If no limit is detected, this will be 0.0f.

class topology_filter#

Constructs a filter to limit the allowed CPU resources for an executor. The default filter allows everything except EFFICIENCY2 cores (LP E-cores). Calling the same set_* function twice will override the previous set. Calling different set_* functions will produce an allowed set that is the intersection of the two sets.
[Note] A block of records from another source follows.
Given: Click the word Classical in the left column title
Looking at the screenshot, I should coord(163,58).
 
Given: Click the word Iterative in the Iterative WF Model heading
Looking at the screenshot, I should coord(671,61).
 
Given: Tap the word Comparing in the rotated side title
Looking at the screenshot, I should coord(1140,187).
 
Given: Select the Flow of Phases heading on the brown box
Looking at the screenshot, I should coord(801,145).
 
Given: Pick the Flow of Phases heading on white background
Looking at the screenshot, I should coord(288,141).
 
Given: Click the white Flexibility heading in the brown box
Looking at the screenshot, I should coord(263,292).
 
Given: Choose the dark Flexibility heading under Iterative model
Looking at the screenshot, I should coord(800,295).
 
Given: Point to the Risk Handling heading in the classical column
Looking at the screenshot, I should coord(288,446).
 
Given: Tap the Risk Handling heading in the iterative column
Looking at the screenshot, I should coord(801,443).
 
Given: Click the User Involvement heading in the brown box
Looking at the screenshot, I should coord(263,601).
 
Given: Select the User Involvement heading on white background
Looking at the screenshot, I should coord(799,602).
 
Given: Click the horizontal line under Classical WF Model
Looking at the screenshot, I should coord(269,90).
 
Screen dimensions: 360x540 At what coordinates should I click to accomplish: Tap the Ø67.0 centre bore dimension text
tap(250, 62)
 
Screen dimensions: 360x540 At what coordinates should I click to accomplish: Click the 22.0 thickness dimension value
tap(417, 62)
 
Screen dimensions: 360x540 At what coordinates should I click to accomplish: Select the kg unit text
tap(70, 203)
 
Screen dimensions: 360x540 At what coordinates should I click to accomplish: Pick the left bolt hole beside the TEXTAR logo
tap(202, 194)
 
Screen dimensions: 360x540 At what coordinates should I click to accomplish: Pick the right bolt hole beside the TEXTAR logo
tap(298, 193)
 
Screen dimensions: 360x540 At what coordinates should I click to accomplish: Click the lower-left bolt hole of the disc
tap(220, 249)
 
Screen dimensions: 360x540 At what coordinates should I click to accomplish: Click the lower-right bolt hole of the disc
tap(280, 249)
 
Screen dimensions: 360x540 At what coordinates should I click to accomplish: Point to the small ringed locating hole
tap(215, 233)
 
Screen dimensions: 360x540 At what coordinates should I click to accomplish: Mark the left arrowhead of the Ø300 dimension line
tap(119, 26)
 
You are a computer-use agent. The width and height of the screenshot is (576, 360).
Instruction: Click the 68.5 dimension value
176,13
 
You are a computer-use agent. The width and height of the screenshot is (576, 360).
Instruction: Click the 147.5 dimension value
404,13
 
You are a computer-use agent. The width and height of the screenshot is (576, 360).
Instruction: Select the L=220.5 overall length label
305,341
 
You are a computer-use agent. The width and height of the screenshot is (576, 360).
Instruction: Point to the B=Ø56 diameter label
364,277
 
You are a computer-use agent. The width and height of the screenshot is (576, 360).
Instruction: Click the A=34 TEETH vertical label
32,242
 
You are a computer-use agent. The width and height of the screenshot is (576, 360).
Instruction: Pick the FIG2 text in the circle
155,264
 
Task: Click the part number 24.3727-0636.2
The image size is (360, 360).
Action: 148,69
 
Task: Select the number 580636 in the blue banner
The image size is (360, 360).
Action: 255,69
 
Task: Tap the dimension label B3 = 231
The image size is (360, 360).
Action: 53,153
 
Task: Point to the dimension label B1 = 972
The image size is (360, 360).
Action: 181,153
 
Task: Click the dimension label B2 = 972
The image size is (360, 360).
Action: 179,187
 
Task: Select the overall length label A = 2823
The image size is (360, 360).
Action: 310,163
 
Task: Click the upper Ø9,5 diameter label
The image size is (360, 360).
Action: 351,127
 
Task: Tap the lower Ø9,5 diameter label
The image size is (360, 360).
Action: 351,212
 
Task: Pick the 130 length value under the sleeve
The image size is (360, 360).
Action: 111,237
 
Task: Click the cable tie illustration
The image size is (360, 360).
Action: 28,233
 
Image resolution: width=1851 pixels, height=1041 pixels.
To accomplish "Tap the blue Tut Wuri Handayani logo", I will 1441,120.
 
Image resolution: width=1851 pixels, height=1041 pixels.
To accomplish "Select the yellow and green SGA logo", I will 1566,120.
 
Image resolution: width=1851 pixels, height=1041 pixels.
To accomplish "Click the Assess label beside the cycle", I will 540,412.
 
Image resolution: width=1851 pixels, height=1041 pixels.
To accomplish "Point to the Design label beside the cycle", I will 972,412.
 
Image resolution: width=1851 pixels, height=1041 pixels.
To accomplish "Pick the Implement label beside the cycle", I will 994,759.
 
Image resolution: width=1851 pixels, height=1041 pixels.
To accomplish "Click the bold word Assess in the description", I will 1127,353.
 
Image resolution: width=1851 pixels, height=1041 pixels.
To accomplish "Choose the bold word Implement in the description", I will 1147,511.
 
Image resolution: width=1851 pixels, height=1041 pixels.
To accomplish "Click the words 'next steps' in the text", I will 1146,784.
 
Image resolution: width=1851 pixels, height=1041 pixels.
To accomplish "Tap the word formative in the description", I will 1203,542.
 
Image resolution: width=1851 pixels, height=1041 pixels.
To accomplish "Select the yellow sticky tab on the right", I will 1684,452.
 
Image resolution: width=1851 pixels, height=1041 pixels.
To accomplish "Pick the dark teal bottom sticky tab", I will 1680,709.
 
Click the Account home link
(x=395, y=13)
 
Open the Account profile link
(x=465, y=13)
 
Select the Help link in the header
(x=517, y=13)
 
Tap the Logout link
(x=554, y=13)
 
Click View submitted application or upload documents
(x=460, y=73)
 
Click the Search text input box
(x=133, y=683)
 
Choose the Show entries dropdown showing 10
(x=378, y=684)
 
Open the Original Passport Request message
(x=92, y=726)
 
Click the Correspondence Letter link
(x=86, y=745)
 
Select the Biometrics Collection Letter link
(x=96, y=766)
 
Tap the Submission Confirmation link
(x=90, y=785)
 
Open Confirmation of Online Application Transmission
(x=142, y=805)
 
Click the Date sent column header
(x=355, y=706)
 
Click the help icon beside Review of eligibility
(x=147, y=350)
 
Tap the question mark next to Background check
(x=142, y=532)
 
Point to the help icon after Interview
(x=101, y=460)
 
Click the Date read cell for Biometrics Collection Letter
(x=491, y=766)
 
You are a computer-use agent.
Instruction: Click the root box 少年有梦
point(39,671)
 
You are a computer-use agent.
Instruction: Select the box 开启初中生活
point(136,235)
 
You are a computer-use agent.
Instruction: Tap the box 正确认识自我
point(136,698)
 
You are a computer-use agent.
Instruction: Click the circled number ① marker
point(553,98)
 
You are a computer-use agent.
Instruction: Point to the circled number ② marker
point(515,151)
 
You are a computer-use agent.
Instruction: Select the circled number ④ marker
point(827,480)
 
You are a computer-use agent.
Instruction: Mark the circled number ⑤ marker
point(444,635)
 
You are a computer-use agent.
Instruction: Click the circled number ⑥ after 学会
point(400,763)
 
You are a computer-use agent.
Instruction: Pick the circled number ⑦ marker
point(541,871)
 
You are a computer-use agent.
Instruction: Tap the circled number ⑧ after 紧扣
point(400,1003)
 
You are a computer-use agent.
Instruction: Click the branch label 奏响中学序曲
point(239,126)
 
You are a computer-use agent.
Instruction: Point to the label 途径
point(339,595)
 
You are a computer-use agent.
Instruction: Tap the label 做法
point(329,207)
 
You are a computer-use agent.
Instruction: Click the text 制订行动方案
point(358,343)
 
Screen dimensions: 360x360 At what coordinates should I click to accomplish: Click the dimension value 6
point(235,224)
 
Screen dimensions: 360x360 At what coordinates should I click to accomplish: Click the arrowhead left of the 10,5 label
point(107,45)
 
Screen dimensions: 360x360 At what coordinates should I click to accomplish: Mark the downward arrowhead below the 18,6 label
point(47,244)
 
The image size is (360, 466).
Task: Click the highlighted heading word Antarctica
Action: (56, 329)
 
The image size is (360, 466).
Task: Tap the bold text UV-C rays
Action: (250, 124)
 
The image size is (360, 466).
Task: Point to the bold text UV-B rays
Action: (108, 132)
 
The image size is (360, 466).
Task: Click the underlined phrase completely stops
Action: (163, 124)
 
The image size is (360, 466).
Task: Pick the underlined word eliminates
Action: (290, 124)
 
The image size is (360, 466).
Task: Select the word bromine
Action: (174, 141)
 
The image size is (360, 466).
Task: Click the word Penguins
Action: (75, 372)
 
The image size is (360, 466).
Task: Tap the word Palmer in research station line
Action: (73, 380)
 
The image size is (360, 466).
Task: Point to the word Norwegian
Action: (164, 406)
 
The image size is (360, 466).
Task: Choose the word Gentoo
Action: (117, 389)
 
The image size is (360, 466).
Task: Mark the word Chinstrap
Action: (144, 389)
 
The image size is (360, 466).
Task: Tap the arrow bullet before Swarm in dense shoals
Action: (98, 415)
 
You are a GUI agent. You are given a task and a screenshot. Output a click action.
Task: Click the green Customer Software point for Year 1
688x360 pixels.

Be careful as you can easily create an empty set this way.

Public Functions

void set_core_indexes(std::vector<size_t> Indexes)#: Set the allowed core indexes.

void set_group_indexes(std::vector<size_t> Indexes)#: Set the allowed group indexes.

void set_numa_indexes(std::vector<size_t> Indexes)#: Set the allowed NUMA indexes.

topology_filter operator|(topology_filter const &rhs) const#: OR together two filters to produce a filter that allows elements that match any filter. This is a union, not an intersection.

std::vector<size_t> const &core_indexes() const#: Gets the allowed core indexes.

std::vector<size_t> const &group_indexes() const#: Gets the allowed group indexes.

std::vector<size_t> const &numa_indexes() const#: Gets the allowed NUMA indexes.

size_t cpu_kinds() const#: Gets the allowed CPU kinds. This is a bitmap that may combine multiple cpu_kind values.

Topology Functions#

cpu_topology tmc::topology::query()#: Query the system CPU topology. Returns a copy of the topology; modifications to the this copy will have no effect on other systems.

void tmc::topology::pin_thread(topology_filter const &Allowed)#

Pins the current thread to the set of hardware resources defined by the provided filter. You don’t need to call this on any TMC executor threads, but you can call it on an external thread so that it will reside in the same portion of the processor as an executor that it communicates with.

On Apple platforms, direct thread pinning is not allowed. This will set the QoS class based on the cpu_kind of the allowed resources instead. If the allowed resources span multiple cpu_kinds, QoS will not be set.